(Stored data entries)

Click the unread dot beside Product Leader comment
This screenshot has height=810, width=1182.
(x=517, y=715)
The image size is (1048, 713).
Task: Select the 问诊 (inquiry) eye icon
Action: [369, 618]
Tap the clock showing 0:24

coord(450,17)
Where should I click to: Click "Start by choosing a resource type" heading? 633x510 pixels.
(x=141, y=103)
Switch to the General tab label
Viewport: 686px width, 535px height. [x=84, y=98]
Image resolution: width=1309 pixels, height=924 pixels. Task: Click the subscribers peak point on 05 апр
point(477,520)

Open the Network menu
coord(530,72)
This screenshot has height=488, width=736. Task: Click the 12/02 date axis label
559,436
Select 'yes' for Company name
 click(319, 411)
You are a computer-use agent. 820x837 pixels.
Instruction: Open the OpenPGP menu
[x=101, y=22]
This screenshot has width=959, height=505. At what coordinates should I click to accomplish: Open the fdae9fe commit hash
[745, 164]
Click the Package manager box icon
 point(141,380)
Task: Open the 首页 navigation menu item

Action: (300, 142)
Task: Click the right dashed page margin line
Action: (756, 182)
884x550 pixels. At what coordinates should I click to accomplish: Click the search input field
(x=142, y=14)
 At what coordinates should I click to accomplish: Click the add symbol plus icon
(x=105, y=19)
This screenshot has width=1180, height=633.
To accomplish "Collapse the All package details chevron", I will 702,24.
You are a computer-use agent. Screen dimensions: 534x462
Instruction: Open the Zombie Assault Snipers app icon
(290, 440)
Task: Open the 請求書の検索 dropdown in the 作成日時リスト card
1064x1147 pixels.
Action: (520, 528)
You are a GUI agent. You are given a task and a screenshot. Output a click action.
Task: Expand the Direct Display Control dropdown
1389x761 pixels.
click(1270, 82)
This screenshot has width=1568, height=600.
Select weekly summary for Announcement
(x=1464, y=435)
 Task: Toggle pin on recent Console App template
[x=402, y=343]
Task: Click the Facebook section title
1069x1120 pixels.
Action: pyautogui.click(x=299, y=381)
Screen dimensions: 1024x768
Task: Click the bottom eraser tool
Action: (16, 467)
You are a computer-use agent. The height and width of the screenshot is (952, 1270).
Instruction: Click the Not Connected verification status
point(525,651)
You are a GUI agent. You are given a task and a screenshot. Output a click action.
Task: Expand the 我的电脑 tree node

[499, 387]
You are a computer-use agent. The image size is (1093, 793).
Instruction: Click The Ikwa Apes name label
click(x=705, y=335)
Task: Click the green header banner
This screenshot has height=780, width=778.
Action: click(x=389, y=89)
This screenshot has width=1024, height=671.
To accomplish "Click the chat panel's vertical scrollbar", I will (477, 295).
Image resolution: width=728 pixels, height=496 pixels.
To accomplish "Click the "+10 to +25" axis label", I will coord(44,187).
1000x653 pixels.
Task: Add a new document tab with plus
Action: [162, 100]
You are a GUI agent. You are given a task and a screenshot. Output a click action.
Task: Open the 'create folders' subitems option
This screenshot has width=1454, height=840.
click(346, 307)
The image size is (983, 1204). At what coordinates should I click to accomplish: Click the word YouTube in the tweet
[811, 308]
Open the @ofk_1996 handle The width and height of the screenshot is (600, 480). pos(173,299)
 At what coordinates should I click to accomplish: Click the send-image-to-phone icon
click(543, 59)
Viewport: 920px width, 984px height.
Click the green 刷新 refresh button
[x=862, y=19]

## To do
In the data above, find the line with "You are a computer-use agent. The image" and the line with "Image resolution: width=728". Retype both, plus every line between them, exactly.

## Your solution
You are a computer-use agent. The image size is (1093, 793).
Instruction: Click The Ikwa Apes name label
click(x=705, y=335)
Task: Click the green header banner
This screenshot has height=780, width=778.
Action: click(x=389, y=89)
This screenshot has width=1024, height=671.
To accomplish "Click the chat panel's vertical scrollbar", I will (477, 295).
Image resolution: width=728 pixels, height=496 pixels.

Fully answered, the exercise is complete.